Logo地震史料集テキストデータベース

西暦、綱文、書名から同じものの一覧にリンクします。

前IDの記事 次IDの記事

項目 内容
ID J00006748
西暦(綱文)
(グレゴリオ暦)
1596/09/05
和暦 文禄五年閏七月十三日
綱文 文禄五年閏七月十三日(西暦 1596,9,5)
書名 〔耶蘇会日本年報〕
本文
一五九六(慶長元年)日本に於ける奇怪について
一五九六年(慶長六年)十二月二十八日
附長崎発ルイス・フロイス書翰〇一五九九年ローマ出版
アリマドノの伯父にてジョヴアンニと呼び古き切支丹にてかつ耶蘇会のため尽力せる人あり。此度の地震に際し堺の市に在りしが、われら伴天連の許に次の如く書き送れり。
「九月四日当市に於て恐ろしき大地震あり約三時間が程絶え間なく続けり。この間目に映るものとては、ただ人家壁屋根或は異教徒の寺院その他建物の倒壊する悽惨なる光景のみ。此等のものが樹木又はその他の家屋の上に倒れかゝりたる時、偶夜中なりしかば、恰も世界が根本より破壊するかと思はれたり、翌朝になりて見れば、数多の街路の交叉せる大通を除きては通といふ通は総て狭きが故に、到る処に倒壊せる家屋木材屋根石塀などの為に塞がれ、通行することも出来ぬ有様なり。昼となりては見る人の心を一入痛ましむ。夜中に叫び悲鳴を挙げし男女の声、幼児の泣けるは、地下に埋れてなほ命を有し、或は家の下敷になりたる者が助を求めるなり。
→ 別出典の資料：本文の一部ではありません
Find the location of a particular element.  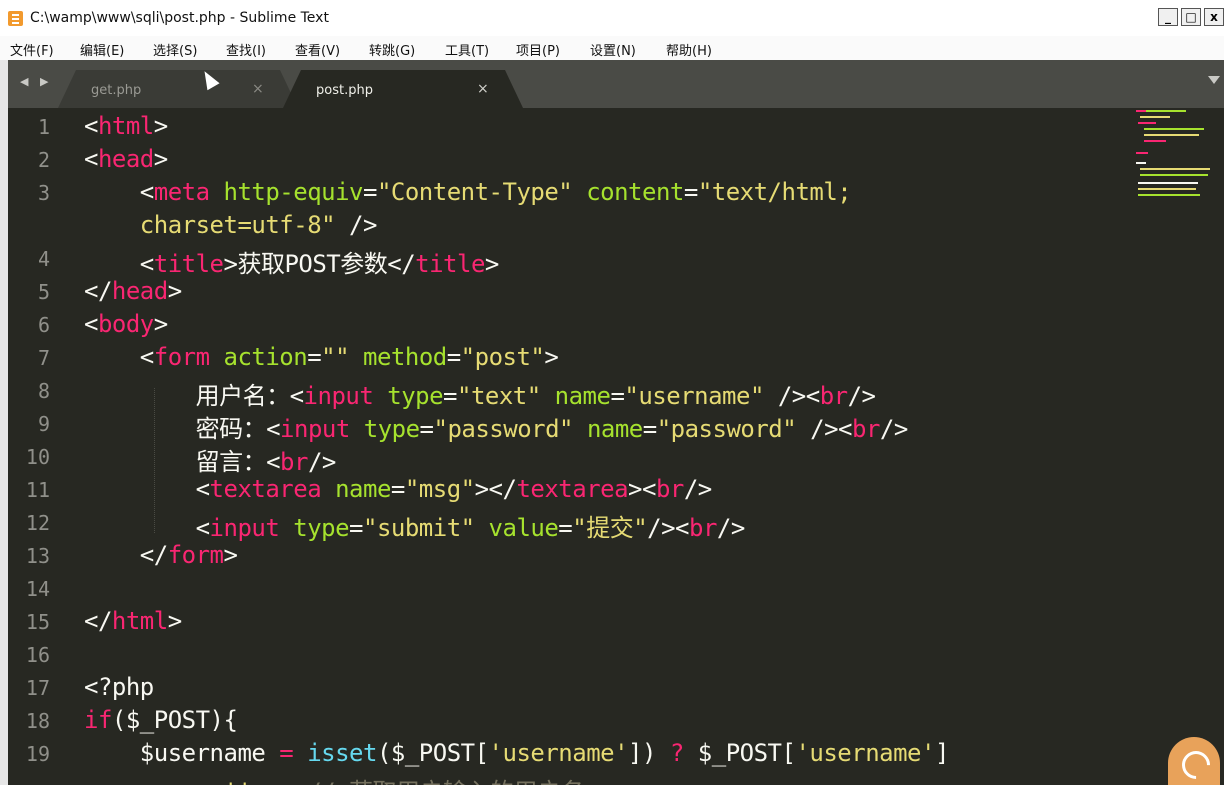

code-token: "提交" is located at coordinates (610, 528).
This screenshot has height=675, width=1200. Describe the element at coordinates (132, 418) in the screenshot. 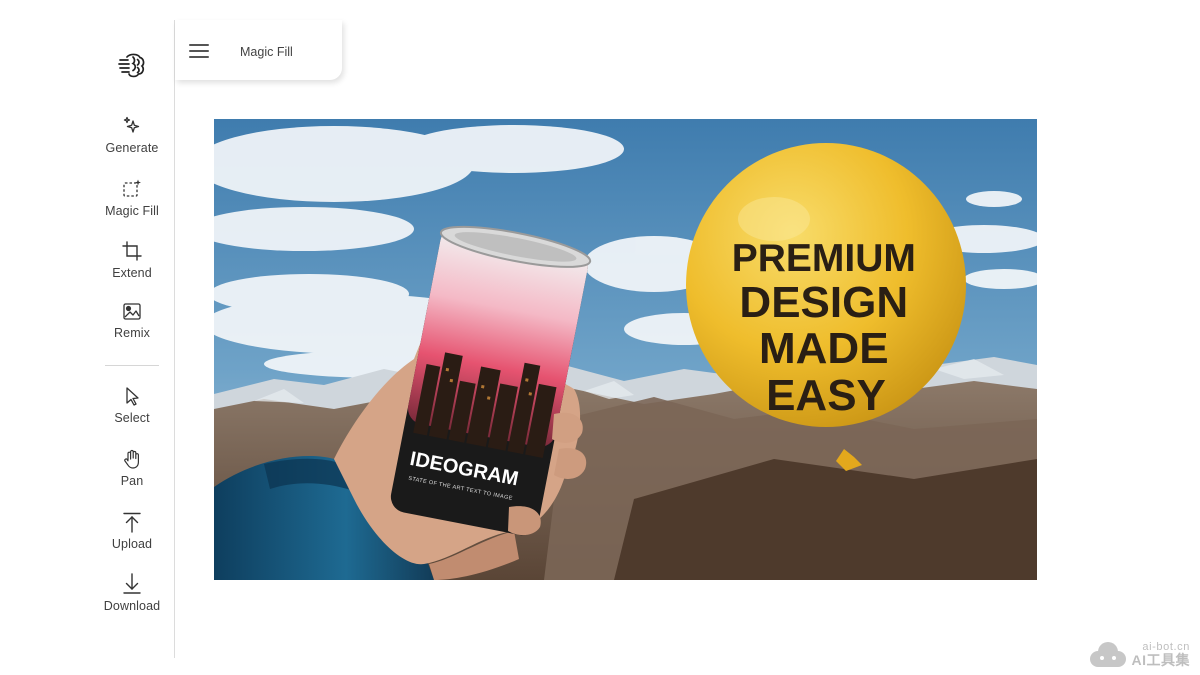

I see `tool-select-label: Select` at that location.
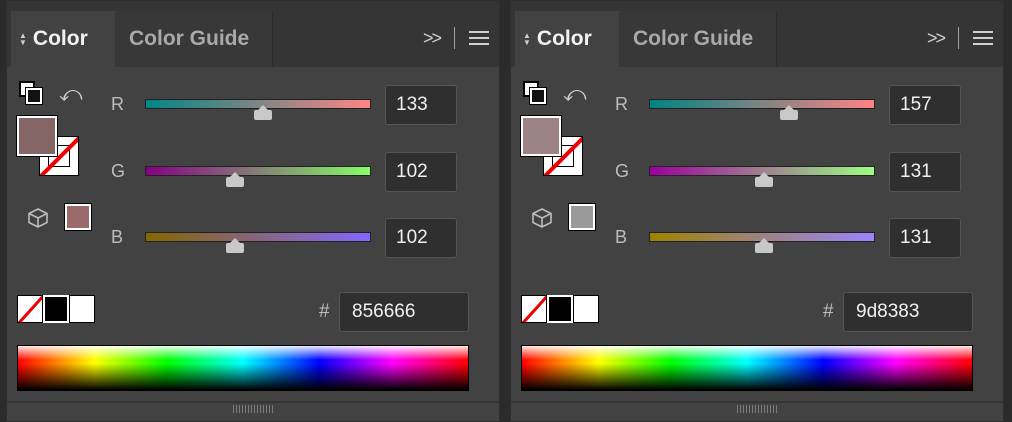 The height and width of the screenshot is (422, 1012). Describe the element at coordinates (421, 105) in the screenshot. I see `channel-value-field: 133` at that location.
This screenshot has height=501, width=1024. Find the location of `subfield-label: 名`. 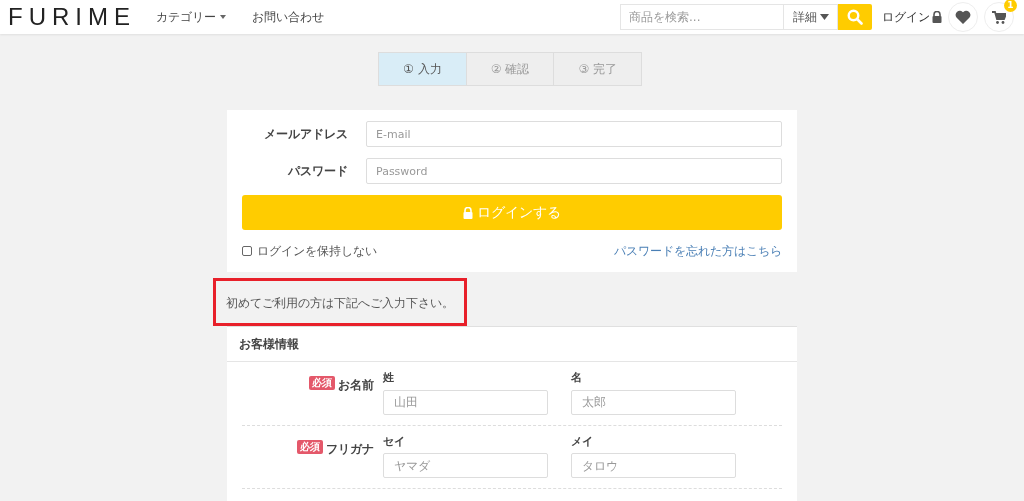

subfield-label: 名 is located at coordinates (577, 378).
されど異教徒達はその隣人に尽すべき憐憫の力を有せず、また同情の内的感動を有せざるが故に、たゞ友人を有し或は助を与へて掘り出し得る人々を有する金持、または権家のみが助けられ、危険を免かれたれど、貧しきものは声を限りに呼べど叫べどそれは聞かれず、すべての救も人の助もなく、命あるものも涙の中に呻吟と助なき叫の中に生命を終りたり。自己の痛ましさと目前の恐ろしき光景の恐怖に満たされ、人々は殆ど総て狂し他を顧るのいとまなく、助を呼べる妻子をさへ救ひ出すすべも知らざりき、最初の危険より遁れたる人々が、偶本然の愛情にひかれ再びわが家に帰りて妻子を救ひ出さんとすれば、己れより他の者は悉く死して生き残るものは一人もなかりき、」
当時ドン・プロタシオ・有馬殿は堺にあり、支那の使臣を訪ねんとて早朝出で行きしが、その家の前の道は倒壊せる壁によりて塞がり、その上には数限りなく木片瓦重りて、行くこと能はず、止むなく家に引き返へせり。イゥケキ(沈惟敬)の支那従者の死せるもの二十人以上なるを知れり。而してその後ある書翰により堺市にて死せる者六百人以上なることを知れり。市の破壊の甚だしき、地震が僅か三時にて破壊せるものを、新たに建つるには五年かゝるも十分ならずといふ。
ヂエゴ・フンムブリアリォクェイ(日比屋了慶)Diego Fimbria Rio−quei(最も古く立派なる切支丹にて慎深く徳高く神を恐れ耶蘇会のために尽し堺の領主ジョセッポ殿の義父)は瓦葺三階の家を造りしが、此家は三十年以上も教会として、はた我等伴天連の宿所として用ひられ、此処に弥撒が唱へられ、或は切支丹のため聖奠取り行はれたり。此度の恐ろしき地震の際すべての人はその家より遁れ出でたるに、彼のみは一人恰も神を識り聖き物の滅亡に遇ひたる古人の如く、己が妻と幼児と彼と共に居りし甥達を連れ外に遁れ出づることなく、その家に立てられたる聖壇の前に跪き神が加護を現じ給ふやう、また神を愛し神を恐るゝ切支丹を其の親の如き摂理に依って守り給ふやう祈を捧げぬ。彼がその家族と共に祈れる間に近傍の家は次より次へと倒れたるに係らず、その家のみは少しの損害を受くることもなく平然と立てり。洵に大なる奇跡にして堺の人々は驚きあへり。
出典 [古代・中世] 地震・噴火史料データベース
ページ
備考 [古代・中世] 地震・噴火史料データベースでは史料等級で分類しています。本データベースでは史料等級の低いものも表示しており、信頼性の低い史料や記述が含まれている場合があります。